Cris — Exatamente. A gente pensa também que todos os testes de novas tecnologias aconteçam ali. Por exemplo, quando a Yellow (startup de compartilhamento de bicicletas e patinetes) quis fazer o teste em Curitiba, nesse período de três meses, que está acontecendo ainda, eles queriam uma área específica e a gente pediu para ampliar para o Rebouças, porque o trânsito dos estudantes na região vai trazer vida para essa região. É importante para a gente ir puxando esses testes de tecnologia, testes de postos inteligentes, nessa região. A partir daí, a gente expande para a cidade toda. Esse é o segundo pilar estruturante do Vale do Pinhão.

BP — O terceiro pilar é para modernizar a legislação?
Cris — O terceiro é de Legislação e Incentivos Fiscais. Curitiba não tinha incentivo para empreendedores e principalmente de base tecnológica e de software, que sempre foi um movimentador importante da economia de Curitiba, desde 2012. Por causa disso, em julho de 2018 a gente reabriu o Tecnoparque, que reduz o ISS (Imposto Sobre Serviços) de 12% para 5% e isso torna Curitiba uma cidade competitiva com outras cidades do Brasil, inclusive da região metropolitana, porque Curitiba perde empresas para a região metropolitana.

BP — Além do incentivo fiscal, a gente tem a questão legal?
Cris — Tramitou durante quase um ano e meio na Câmara, com muita negociação, com muita ativação do ecossistema, ouvindo todas as universidades, o setor produtivo, as empresas de software, instituições de apoio, para conseguir aprovar a Lei de Inovação de Curitiba. Essa lei é um instrumento importante para a cidade. O Vale do Pinhão acaba sendo foco da cidade, e não depende só de vontade política. Se de repente entra um prefeito que não tenha tanta vontade política quanto o prefeito Greca, de fazer Curitiba voltar a inovar, a lei prevê que todo esse esforço não caia por terra. O próximo passo será a criação de um fundo de inovação da cidade de Curitiba. A lei abre essa possibilidade. Com a lei, a gente abre leques, coloca mais gente para falar e mais atores protagonistas dessa mudança.

→ Entradas extraídas de uma coleção

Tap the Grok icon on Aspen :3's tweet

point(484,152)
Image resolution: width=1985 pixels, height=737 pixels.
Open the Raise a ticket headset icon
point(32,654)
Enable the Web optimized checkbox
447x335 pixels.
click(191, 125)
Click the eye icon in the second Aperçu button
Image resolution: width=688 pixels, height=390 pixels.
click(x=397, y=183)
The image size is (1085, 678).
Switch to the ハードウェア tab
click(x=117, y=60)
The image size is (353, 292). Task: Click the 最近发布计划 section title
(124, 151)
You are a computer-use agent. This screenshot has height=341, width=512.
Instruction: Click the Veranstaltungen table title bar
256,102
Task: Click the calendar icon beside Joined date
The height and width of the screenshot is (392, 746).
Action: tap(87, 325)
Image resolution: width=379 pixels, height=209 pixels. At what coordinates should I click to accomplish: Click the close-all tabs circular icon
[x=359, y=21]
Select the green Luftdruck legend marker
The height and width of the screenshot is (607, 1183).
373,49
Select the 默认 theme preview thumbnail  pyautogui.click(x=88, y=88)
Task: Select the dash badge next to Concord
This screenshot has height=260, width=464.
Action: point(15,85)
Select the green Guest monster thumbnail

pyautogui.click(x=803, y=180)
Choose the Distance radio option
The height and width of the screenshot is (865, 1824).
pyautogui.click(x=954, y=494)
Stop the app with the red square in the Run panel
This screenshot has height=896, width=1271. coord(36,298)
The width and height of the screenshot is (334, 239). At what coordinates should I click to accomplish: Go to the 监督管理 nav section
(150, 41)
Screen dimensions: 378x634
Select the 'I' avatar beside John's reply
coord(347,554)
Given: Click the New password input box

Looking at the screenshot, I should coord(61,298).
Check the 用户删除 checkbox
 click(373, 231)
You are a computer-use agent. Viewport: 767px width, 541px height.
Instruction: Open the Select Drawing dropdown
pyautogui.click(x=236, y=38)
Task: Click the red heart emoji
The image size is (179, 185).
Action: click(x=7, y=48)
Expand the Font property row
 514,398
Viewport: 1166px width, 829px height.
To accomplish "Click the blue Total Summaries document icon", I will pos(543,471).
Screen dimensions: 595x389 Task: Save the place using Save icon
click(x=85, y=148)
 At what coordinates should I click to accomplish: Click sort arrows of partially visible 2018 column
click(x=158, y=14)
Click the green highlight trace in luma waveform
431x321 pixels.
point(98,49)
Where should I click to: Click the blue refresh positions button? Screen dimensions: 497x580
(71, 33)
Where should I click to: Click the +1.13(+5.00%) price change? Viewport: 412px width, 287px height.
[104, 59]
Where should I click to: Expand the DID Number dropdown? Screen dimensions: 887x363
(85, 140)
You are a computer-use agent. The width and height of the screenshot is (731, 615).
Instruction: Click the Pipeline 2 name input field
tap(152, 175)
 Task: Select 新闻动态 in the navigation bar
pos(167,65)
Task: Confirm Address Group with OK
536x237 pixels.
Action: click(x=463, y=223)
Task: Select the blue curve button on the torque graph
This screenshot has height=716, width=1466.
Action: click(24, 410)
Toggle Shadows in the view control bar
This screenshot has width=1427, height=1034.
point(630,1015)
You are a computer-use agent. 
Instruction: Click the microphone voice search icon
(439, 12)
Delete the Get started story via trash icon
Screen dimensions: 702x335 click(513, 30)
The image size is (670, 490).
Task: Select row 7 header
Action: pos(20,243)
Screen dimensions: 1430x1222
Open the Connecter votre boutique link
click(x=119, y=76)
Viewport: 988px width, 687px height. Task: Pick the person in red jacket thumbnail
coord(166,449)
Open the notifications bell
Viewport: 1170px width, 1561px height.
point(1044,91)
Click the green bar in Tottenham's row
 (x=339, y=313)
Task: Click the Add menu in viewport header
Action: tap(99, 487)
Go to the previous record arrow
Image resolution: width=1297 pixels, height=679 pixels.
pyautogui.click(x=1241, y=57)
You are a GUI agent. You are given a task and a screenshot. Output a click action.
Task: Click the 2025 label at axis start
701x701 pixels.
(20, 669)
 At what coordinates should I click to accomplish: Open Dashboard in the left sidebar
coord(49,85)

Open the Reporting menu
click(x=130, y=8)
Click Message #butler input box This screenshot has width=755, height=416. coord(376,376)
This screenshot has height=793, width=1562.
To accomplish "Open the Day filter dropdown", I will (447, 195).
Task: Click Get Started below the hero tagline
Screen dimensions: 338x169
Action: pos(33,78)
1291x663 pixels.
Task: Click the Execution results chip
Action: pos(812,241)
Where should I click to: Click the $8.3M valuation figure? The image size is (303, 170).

→ Instruções
- 1) Transcreva do texto fornecido o trecho que começa em "Cris — O terceiro" e termina em "a região metropolitana.".
- 2) Por favor, converta em lista numerada as linhas da listagem começando na que contém "Task: Select the dash badge next to Concord" e terminando na que contém "This screenshot has height=896, width=1271.", ambas incluídas, sem as linhas em branco.
O texto fornecido e a listagem não têm relação entre si.

→ Respostas escritas
- 1)
Cris — O terceiro é de Legislação e Incentivos Fiscais. Curitiba não tinha incentivo para empreendedores e principalmente de base tecnológica e de software, que sempre foi um movimentador importante da economia de Curitiba, desde 2012. Por causa disso, em julho de 2018 a gente reabriu o Tecnoparque, que reduz o ISS (Imposto Sobre Serviços) de 12% para 5% e isso torna Curitiba uma cidade competitiva com outras cidades do Brasil, inclusive da região metropolitana, porque Curitiba perde empresas para a região metropolitana.

- 2)
1. Task: Select the dash badge next to Concord
2. This screenshot has height=260, width=464.
3. Action: point(15,85)
4. Select the green Guest monster thumbnail
5. pyautogui.click(x=803, y=180)
6. Choose the Distance radio option
7. The height and width of the screenshot is (865, 1824).
8. pyautogui.click(x=954, y=494)
9. Stop the app with the red square in the Run panel
10. This screenshot has height=896, width=1271. coord(36,298)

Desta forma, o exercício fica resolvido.